» Problem details:
Only a number is wanted: how many lines of the entries include the string "link"?

********************

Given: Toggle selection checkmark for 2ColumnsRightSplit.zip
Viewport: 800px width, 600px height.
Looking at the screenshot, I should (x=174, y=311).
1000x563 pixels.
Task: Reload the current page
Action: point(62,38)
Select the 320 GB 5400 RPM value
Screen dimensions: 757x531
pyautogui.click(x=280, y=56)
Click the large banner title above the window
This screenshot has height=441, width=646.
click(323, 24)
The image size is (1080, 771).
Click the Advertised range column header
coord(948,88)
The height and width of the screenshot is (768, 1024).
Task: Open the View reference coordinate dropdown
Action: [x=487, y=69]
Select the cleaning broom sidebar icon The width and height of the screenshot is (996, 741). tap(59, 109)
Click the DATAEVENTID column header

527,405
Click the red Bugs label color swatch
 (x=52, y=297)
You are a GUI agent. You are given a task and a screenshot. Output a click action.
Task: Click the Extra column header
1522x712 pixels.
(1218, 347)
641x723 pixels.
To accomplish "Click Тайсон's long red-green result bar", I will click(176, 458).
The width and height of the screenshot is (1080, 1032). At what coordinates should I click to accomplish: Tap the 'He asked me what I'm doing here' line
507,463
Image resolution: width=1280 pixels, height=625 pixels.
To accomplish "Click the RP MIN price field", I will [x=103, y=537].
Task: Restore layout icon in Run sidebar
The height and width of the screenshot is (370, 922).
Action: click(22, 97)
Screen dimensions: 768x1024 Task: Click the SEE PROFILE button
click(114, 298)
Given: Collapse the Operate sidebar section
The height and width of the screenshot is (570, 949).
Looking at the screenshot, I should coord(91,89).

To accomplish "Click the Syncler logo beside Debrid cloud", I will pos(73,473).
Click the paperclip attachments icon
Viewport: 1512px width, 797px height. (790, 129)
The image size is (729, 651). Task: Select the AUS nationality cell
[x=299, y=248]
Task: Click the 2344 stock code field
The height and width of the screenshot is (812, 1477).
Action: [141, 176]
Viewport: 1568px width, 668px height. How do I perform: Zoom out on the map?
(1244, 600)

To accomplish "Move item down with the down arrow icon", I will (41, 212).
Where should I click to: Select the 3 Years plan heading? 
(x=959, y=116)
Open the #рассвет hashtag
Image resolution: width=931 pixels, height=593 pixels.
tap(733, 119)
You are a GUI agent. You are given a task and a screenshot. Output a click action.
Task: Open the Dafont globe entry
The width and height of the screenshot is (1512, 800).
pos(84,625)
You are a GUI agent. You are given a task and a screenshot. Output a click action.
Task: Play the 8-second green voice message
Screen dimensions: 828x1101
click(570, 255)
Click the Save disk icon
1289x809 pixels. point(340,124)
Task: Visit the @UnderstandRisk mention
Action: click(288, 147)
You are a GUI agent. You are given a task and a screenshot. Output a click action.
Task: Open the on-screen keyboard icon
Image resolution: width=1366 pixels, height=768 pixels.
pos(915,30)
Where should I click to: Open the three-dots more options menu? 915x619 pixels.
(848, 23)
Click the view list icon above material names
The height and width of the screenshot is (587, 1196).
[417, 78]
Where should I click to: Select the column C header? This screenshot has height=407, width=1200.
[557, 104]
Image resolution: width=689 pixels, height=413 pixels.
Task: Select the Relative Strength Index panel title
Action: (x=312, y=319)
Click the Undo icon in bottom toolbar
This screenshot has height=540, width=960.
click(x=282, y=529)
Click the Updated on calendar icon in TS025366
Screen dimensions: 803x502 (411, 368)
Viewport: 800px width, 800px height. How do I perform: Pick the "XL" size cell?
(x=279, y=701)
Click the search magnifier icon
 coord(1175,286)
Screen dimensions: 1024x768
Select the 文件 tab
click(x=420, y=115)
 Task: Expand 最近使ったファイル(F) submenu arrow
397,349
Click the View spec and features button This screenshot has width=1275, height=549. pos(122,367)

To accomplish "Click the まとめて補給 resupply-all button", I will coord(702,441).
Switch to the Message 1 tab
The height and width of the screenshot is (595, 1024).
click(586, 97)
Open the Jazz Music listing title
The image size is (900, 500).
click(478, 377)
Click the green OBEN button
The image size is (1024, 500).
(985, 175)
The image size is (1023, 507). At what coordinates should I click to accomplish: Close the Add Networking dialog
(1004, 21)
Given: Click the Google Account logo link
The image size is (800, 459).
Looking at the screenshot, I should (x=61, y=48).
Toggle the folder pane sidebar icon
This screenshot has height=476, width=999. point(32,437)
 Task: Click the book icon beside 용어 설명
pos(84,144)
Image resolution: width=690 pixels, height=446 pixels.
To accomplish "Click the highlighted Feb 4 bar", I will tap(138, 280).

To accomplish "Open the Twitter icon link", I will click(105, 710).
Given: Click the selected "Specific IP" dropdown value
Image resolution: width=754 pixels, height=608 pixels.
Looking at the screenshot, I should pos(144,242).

********************

» Expected output:
2